## Task goal:
Wherever the line that contains "Given: Click the DH value spinner up arrow" falls, repeat it and the lines after it exactly until the records end, without any pictures.

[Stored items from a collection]
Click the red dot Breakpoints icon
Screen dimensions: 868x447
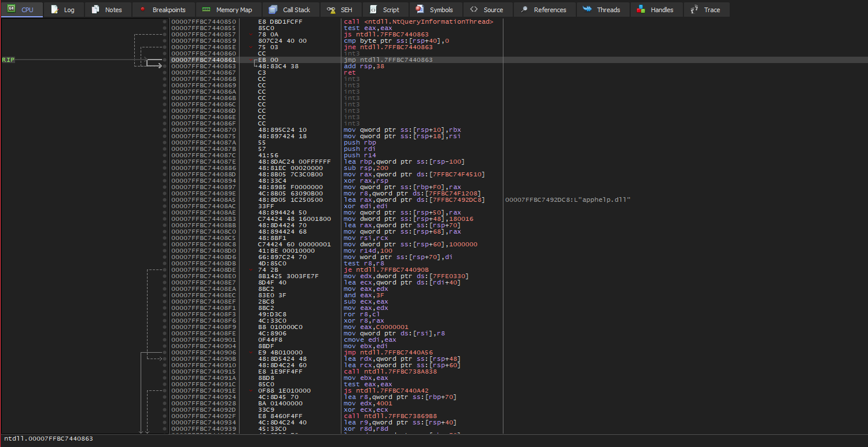pyautogui.click(x=142, y=9)
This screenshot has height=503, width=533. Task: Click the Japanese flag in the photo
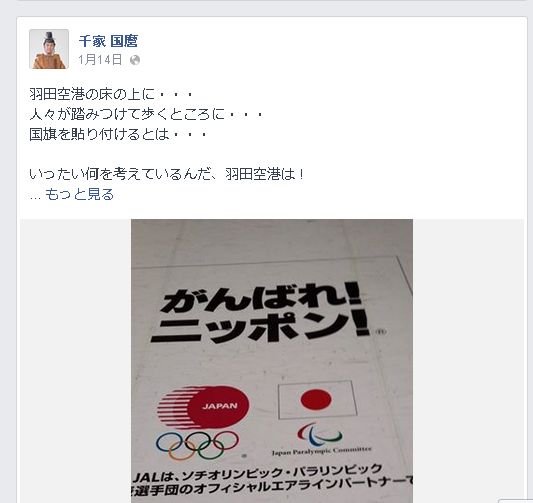[317, 400]
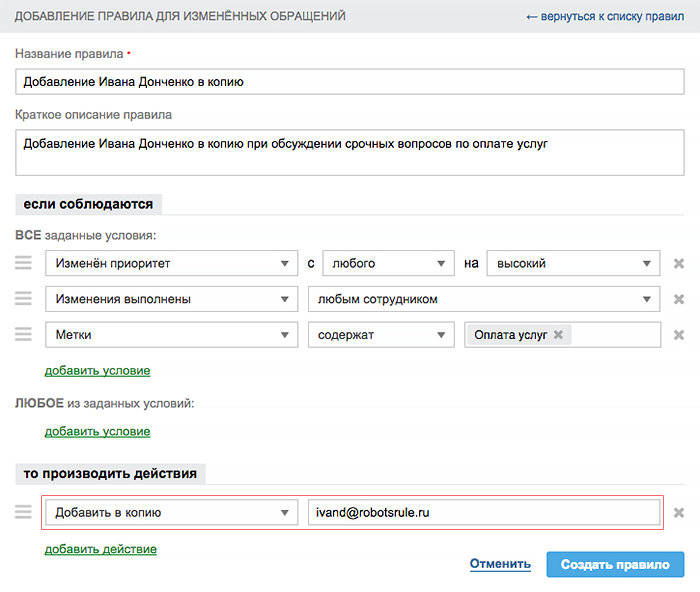Image resolution: width=700 pixels, height=592 pixels.
Task: Focus the 'Название правила' text field
Action: click(350, 82)
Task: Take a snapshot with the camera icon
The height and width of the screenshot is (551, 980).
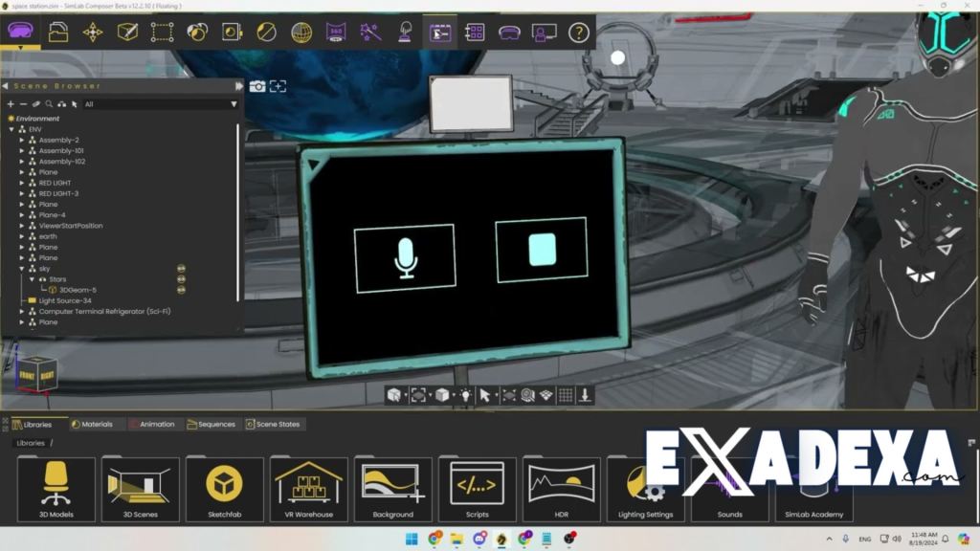Action: pyautogui.click(x=257, y=86)
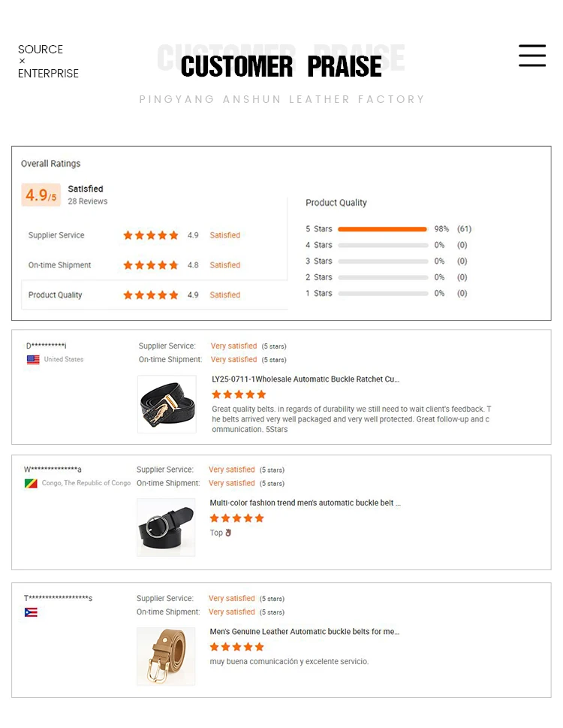Click the 5 Stars orange progress bar
Viewport: 563px width, 728px height.
(382, 229)
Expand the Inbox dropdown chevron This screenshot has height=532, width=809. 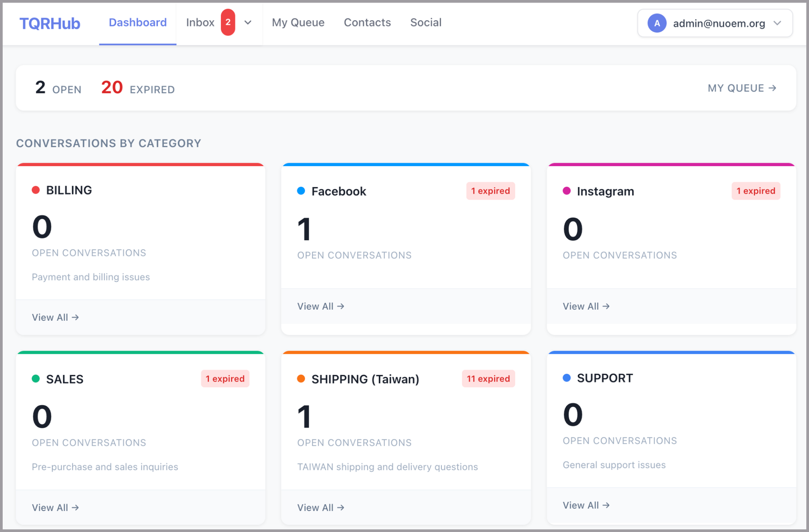pyautogui.click(x=248, y=23)
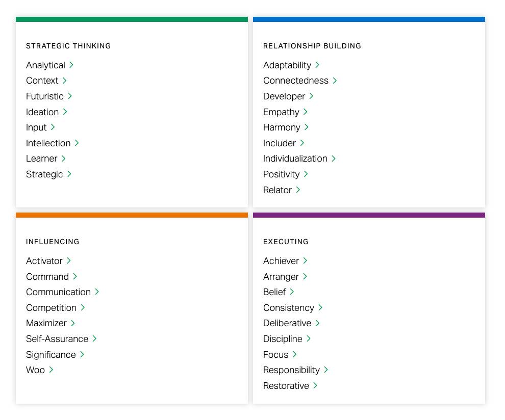Click the arrow after Communication
This screenshot has height=420, width=505.
tap(97, 292)
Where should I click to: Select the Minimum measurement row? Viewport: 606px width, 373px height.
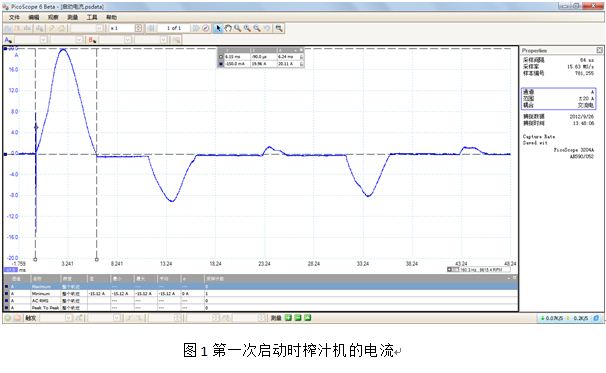tap(261, 294)
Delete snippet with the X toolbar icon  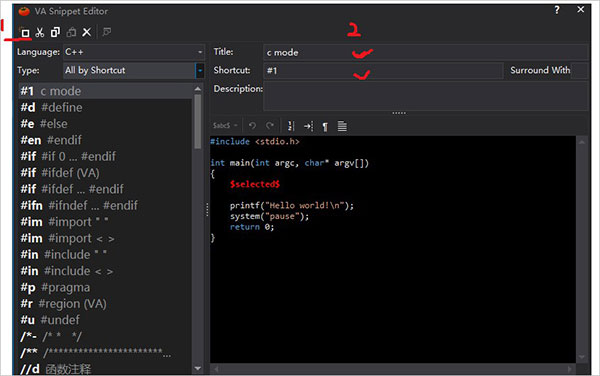(x=87, y=33)
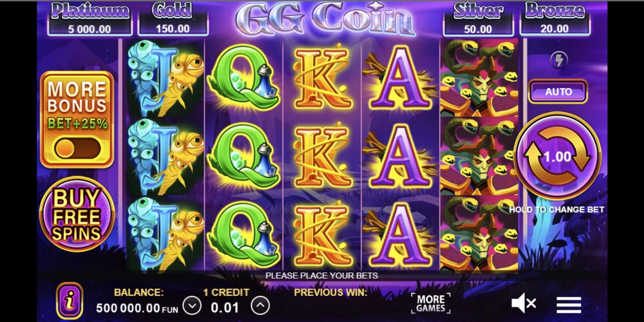Viewport: 644px width, 322px height.
Task: Open More Games
Action: click(x=431, y=304)
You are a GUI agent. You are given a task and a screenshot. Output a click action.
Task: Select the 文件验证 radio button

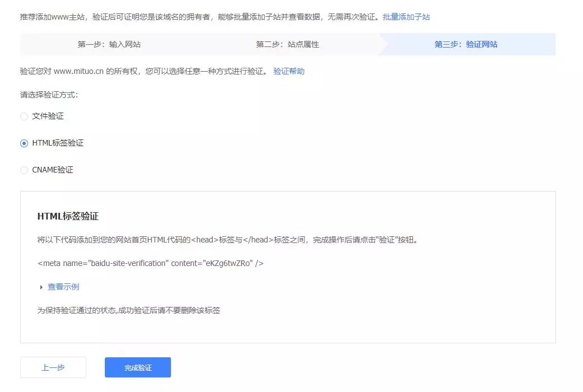tap(24, 116)
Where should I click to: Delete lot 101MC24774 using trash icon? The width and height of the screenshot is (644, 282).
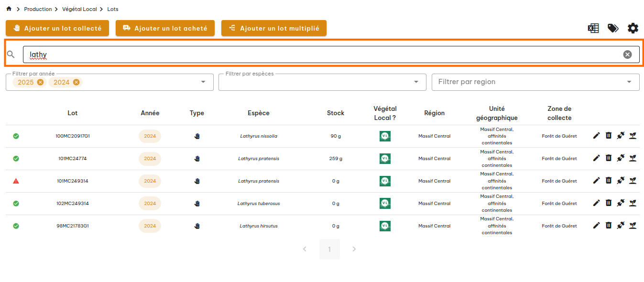coord(609,158)
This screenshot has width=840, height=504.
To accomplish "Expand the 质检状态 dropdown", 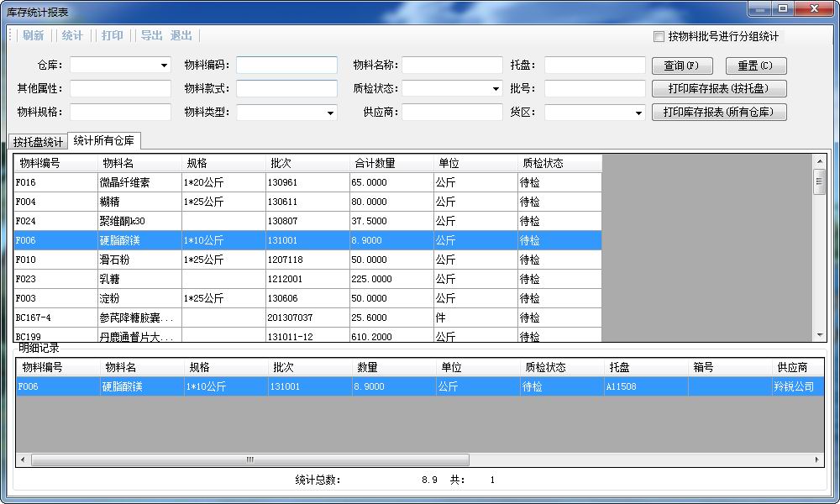I will tap(496, 89).
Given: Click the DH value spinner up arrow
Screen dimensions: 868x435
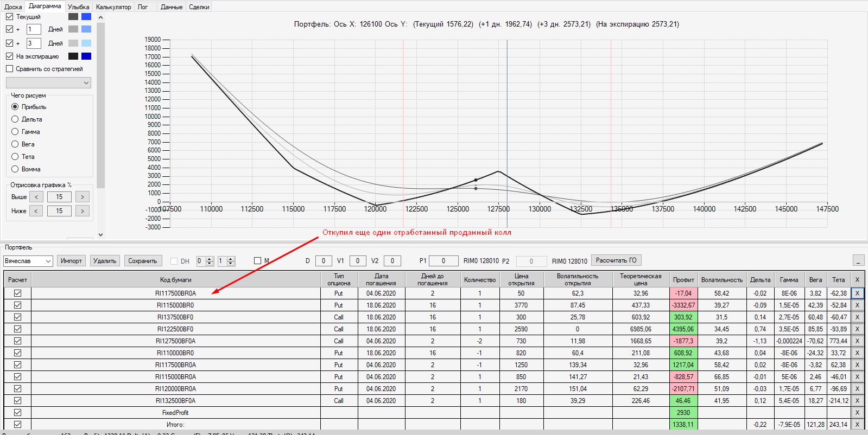Looking at the screenshot, I should click(210, 259).
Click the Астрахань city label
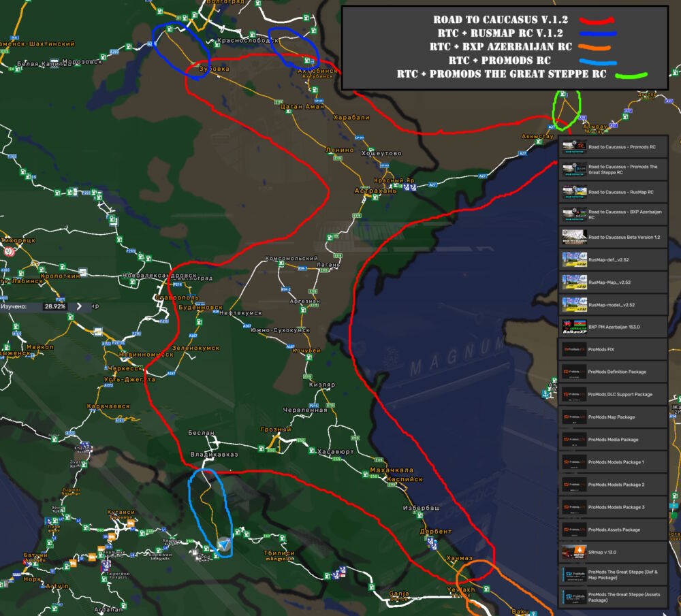 (375, 191)
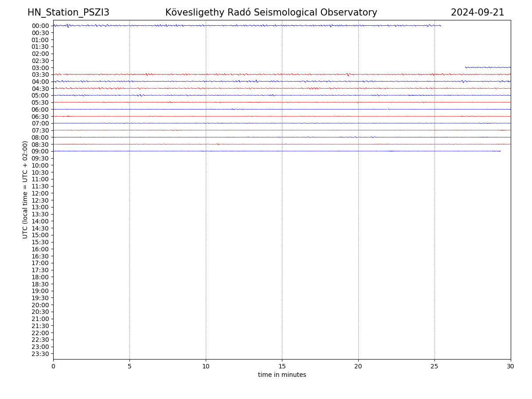
Task: Click the 06:00 row label
Action: (40, 110)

## Exercise answer:
Given: Click the DH value spinner up arrow
Screen dimensions: 868x435
Looking at the screenshot, I should click(210, 259).
Click the Астрахань city label
 (375, 191)
Task: Click the 06:00 row label
Action: (40, 110)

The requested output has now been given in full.